Tikal
- Designers: Wolfgang Kramer Michael Kiesling
- Publishers: Ravensburger Rio Grande Games
- Players: 2–4
- Setup time: 10 minutes
- Playing time: 60–90 minutes
- Chance: Medium
- Age range: 10+
- Skills: Strategic thought

= Tikal (board game) =

Board game

Tikal is a German-style board game designed by Wolfgang Kramer and Michael Kiesling and published in 1999 by Ravensburger in German and by Rio Grande Games in English. Set in a Central American jungle, in Tikal players aim to discover artifacts, excavate, and maintain temple control to gain victory points.

== Gameplay ==
The gameplay is turn-based, with the victor decided by victory points which can be achieved by finding artifacts, excavating, and maintaining control over temple sites.
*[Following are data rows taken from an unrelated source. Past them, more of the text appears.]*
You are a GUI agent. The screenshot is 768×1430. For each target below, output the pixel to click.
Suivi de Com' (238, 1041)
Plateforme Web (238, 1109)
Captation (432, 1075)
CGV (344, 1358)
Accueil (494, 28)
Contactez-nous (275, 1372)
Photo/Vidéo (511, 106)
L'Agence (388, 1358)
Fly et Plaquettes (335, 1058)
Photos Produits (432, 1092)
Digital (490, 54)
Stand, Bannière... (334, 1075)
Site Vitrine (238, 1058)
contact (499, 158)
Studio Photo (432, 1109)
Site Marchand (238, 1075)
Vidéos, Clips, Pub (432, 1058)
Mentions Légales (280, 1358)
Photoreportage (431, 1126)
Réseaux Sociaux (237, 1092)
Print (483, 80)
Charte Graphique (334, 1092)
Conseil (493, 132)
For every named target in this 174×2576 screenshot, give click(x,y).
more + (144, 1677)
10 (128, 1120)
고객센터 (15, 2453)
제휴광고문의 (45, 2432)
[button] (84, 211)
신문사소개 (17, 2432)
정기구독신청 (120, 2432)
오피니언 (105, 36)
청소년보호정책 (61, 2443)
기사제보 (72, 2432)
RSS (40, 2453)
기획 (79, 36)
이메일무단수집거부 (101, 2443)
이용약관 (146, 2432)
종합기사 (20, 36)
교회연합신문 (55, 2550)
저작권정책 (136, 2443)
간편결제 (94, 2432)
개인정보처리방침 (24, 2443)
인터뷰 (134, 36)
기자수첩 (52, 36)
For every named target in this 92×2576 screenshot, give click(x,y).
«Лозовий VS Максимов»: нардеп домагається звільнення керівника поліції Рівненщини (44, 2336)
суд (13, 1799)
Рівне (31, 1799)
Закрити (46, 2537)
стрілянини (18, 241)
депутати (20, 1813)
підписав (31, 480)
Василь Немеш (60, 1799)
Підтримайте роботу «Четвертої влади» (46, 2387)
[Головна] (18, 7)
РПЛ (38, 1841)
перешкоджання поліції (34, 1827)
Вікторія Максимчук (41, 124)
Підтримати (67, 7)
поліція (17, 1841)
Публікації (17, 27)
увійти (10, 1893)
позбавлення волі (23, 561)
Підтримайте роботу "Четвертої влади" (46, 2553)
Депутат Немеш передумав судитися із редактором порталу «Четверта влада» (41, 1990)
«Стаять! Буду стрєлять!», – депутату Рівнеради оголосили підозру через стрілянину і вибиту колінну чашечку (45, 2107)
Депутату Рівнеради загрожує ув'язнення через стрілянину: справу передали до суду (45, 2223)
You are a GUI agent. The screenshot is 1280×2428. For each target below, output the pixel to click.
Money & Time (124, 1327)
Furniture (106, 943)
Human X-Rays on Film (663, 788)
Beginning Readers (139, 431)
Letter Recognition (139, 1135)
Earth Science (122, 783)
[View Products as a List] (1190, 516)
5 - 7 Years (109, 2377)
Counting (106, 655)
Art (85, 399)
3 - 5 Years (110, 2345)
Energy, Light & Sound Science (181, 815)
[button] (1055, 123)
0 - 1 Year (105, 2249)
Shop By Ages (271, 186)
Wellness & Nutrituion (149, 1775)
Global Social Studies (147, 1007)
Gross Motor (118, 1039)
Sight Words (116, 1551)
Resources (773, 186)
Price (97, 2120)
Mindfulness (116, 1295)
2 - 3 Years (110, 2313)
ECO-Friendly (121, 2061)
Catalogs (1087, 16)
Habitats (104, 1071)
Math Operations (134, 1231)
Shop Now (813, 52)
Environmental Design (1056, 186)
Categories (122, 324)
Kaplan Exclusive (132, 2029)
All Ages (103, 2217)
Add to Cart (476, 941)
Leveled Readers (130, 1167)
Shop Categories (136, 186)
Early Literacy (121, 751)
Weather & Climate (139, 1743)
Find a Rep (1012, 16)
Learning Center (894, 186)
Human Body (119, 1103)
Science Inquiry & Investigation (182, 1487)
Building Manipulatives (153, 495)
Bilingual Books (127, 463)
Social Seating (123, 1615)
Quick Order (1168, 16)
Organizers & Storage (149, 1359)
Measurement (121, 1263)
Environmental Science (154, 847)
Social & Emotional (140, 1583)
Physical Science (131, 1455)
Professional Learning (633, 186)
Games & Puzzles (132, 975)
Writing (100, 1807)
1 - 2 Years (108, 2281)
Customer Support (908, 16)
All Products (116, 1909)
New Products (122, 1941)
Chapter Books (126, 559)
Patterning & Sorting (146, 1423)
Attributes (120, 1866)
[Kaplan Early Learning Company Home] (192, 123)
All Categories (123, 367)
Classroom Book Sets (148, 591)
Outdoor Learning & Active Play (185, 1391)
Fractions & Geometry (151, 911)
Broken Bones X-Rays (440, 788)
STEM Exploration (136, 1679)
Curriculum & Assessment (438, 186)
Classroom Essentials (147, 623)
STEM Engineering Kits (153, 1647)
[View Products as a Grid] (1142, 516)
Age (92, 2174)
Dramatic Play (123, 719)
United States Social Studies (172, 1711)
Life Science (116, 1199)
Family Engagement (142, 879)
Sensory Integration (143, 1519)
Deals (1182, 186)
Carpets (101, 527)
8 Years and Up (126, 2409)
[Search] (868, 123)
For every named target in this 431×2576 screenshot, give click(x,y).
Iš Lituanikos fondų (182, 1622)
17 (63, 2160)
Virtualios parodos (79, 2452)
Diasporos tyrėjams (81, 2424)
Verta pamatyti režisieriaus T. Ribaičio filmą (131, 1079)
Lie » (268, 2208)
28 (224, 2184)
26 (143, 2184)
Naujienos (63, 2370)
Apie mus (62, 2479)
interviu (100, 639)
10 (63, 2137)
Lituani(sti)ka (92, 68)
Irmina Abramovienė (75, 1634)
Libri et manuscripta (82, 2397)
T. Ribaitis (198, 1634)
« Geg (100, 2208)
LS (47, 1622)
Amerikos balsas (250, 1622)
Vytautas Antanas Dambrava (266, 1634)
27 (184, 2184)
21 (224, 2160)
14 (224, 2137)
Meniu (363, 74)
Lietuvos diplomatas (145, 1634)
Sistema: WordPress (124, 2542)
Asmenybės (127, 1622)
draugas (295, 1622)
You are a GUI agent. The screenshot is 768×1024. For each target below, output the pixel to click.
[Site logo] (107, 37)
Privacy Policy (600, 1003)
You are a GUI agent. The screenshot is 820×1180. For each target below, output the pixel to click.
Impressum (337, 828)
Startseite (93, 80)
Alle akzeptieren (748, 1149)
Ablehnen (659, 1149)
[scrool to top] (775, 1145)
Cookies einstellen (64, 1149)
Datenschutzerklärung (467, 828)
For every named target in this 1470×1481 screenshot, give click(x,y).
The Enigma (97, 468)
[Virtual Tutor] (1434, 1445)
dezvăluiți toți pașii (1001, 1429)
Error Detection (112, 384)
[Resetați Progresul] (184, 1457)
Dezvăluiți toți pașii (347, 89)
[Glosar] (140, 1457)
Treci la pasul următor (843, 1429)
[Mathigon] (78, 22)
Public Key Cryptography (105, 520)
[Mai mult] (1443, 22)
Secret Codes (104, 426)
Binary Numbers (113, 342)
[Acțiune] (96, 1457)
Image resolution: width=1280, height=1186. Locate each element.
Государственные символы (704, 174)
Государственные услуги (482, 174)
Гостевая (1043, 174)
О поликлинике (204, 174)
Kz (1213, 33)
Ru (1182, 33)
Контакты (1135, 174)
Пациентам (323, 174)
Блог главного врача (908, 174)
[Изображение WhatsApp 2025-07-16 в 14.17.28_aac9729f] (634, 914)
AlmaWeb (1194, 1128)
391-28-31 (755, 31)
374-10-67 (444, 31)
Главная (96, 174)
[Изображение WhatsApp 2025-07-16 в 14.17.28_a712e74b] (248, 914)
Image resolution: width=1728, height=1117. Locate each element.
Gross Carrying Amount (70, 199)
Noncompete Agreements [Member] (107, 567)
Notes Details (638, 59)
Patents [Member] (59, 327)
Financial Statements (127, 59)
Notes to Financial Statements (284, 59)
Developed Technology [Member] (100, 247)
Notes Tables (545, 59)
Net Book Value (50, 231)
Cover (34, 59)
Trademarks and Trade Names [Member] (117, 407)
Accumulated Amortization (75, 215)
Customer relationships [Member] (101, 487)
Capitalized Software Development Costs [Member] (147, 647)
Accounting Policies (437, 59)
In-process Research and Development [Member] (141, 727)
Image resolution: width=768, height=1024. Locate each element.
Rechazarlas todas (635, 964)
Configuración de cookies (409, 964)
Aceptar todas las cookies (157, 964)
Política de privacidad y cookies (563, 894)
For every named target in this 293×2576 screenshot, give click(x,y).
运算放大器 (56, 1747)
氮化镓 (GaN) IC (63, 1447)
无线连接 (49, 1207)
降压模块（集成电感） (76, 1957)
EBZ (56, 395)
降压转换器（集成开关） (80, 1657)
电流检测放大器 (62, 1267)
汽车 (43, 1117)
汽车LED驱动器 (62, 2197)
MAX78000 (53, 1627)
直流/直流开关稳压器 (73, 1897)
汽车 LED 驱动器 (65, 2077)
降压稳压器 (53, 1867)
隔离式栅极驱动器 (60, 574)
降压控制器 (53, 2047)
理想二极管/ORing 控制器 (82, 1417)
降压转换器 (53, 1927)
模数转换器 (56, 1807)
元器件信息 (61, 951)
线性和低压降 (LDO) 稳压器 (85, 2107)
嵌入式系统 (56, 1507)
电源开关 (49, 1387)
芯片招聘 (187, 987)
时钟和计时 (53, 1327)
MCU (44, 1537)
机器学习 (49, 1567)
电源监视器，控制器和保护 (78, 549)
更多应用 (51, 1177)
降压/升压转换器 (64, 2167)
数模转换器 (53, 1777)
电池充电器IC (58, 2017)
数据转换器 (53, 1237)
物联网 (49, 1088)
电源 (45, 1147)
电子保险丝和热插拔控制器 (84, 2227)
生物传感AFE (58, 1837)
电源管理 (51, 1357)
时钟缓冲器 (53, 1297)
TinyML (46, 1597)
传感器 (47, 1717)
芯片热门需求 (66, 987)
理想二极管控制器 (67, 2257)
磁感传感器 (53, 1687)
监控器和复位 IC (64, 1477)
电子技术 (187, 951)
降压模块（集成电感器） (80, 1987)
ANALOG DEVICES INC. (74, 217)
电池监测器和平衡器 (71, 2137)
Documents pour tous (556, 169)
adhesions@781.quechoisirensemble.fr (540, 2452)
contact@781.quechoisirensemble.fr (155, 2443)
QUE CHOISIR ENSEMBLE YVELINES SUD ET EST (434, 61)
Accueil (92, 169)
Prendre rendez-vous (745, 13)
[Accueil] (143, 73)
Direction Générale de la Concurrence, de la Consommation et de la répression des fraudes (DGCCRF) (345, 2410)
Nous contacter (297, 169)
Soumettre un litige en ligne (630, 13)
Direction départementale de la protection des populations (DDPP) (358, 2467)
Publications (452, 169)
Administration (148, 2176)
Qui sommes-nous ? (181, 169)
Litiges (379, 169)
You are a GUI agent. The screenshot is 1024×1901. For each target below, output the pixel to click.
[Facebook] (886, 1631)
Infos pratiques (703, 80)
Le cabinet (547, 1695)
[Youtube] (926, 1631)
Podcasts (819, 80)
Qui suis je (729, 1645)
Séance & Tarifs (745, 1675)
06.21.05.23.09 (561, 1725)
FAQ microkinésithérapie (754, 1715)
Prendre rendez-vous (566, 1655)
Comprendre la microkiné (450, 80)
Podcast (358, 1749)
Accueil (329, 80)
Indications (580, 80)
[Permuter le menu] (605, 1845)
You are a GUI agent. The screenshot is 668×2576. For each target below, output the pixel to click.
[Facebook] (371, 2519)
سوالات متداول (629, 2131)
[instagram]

The theme of the game is that of adventurers exploring parts of a Central American jungle in which artifacts and temples are discovered.

==Reception==
Tikal received positive reviews and won numerous awards, including the Spiel des Jahres, the Deutscher Spiele Preis in 1999, and the Games Magazine Best Multiplayer Strategy Game in 2000. It was the first game in the Mask Trilogy, followed by Java and Mexica.

Warren Spector comments: "Once you're hooked on Tikal, you can move on to the other games in Kiesling and Kramer's 'Mask' trilogy. The games Mexica and Java share some mechanics, but feature different settings, fiction, and some new gameplay elements. Try them, for sure, but if you're like most people, you'll find yourself coming back to Tikal, once the novelty of the newer games wears off. As is so often the case, the first is still the best."

In a review in the February 2000 issue of InQuest Gamer, Tom Slizewski stated that the game is easy to learn and fun, and that "every component is a thing of beauty". He also said that it is primarily a tactical game requiring "constant mental calculation to play well" but that the game mechanics are straightforward.